Friday, June 3, 2011

Weeding, Planting, Solar Hot Water, Feeding Cows, Chicks

I haven't posted since Monday!  Are you missing the updates?  We've been so busy working that there hasn't been time to post.  It's been a full week of planting, weeding, chicks, feeding cows, and a new solar water heater.

Every day we're working long and hard in the garden.  Here is the garden a few weeks ago, so full of weeds that we had to re-cultivate the whole thing before planting.   After one of us pushed the wheel cultivator through the row several times, another would come behind with a hoe to get the big stuff that survived.  Finally, I came through with seeds. 

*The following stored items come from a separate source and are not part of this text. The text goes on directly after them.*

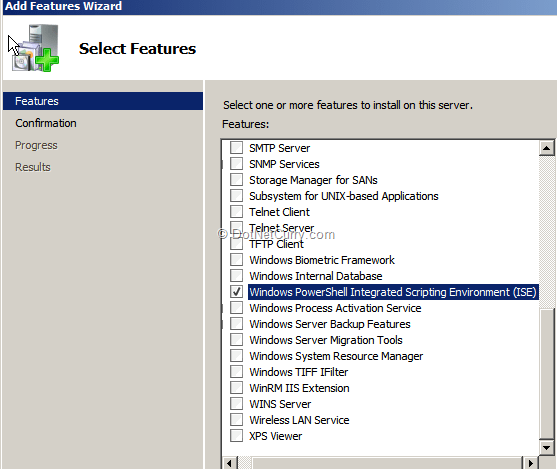Expand the Windows Server Backup Features node

(223, 324)
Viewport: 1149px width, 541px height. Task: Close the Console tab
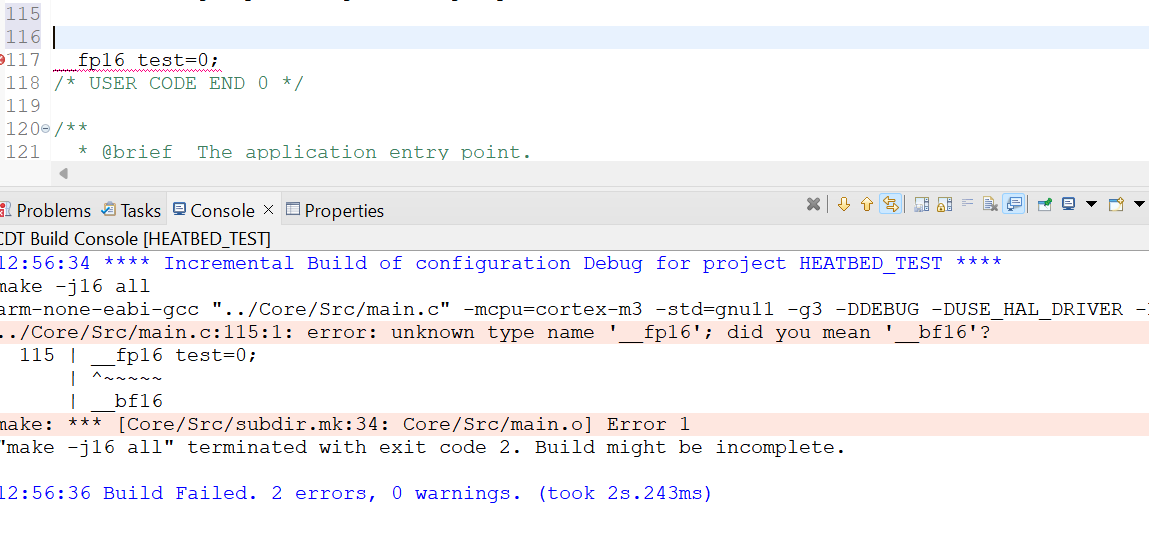[268, 210]
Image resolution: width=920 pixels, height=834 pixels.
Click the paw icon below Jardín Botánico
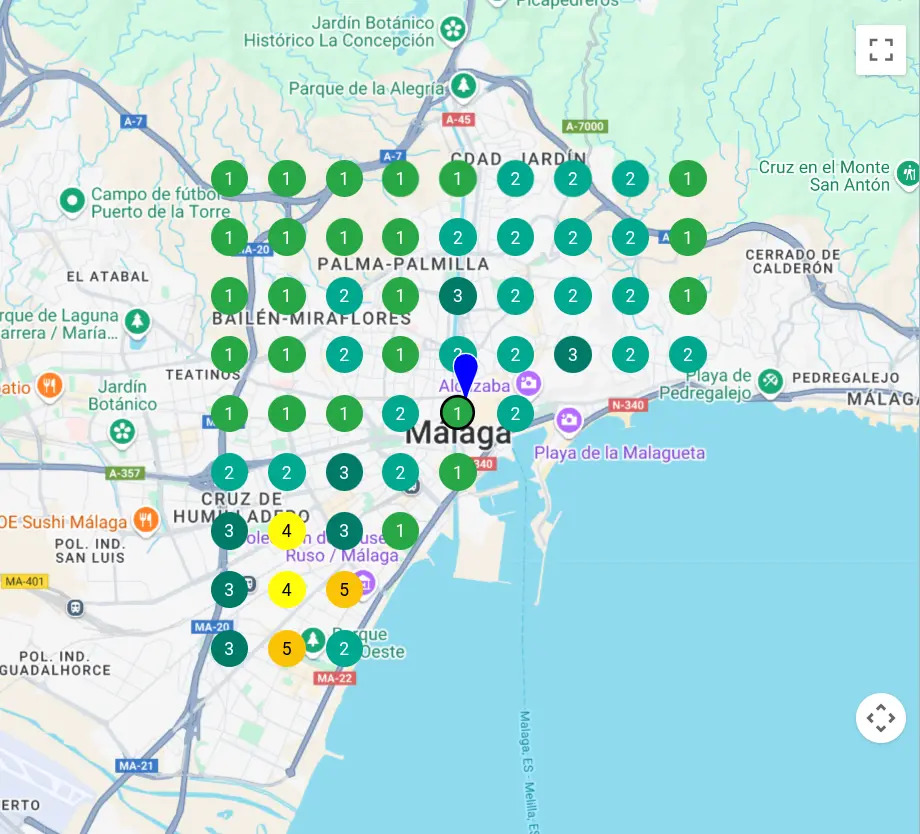pyautogui.click(x=122, y=432)
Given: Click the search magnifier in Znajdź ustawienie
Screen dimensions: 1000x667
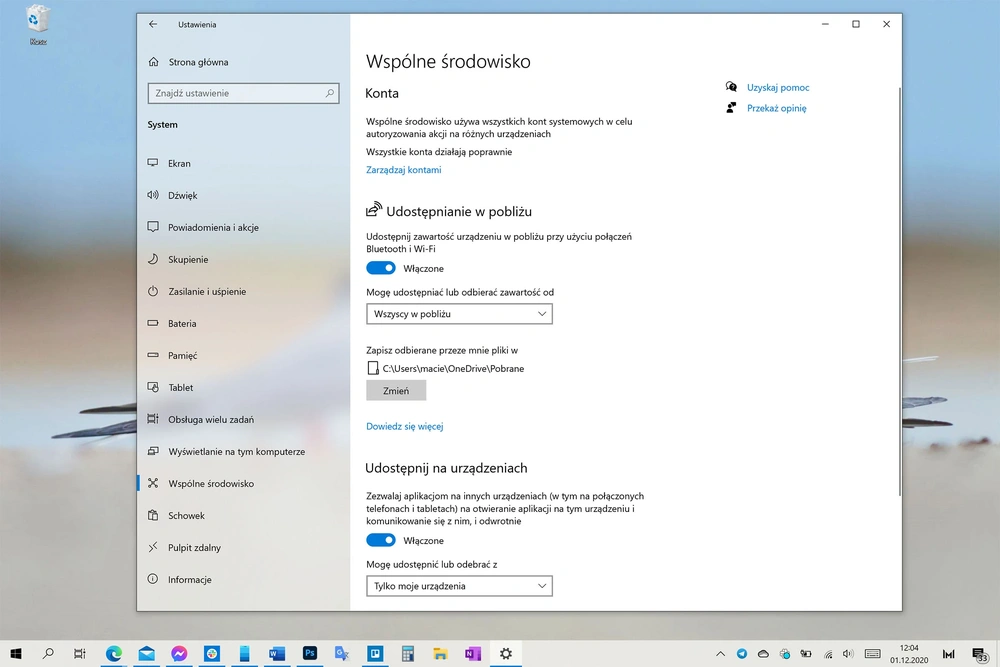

With 40+ rows to work, each 50 feet long, it's been a big job.  We have accomplished a lot, and we have the sore muscles to prove it.  It's looking like a garden now instead of a weed patch. We've planted sweet corn, grain corn, squash, carrots, green beans, dry beans, peppers, tomatoes, turnips, beets, watermelon, and zucchini.  I'm still not done. 

Our big excitement this week was having a solar hot water system installed.  This system uses tubes with a metal core that heat up in the sun, and the water runs through the top header to gather the heat from the metal.  With the water flowing, it can go to pretty low temperatures before it freezes up, down to -30ºF ambient temperature.

We've looked into solar hot water before and the price was $8,000-10,000.  This system was only $3,600.  We expect to recoup the cost in 3-4 years.

We are desperately low on hay for the cows.  This was our first winter and we under-estimated how much hay we needed.  We went into the winter with two loads, about eight tons.  That ran out in March.  We bought another half load, expecting the new season's hay in May.  But it's been cold and hay still isn't available.  In May we bought some crazy expensive bales at a local farm store.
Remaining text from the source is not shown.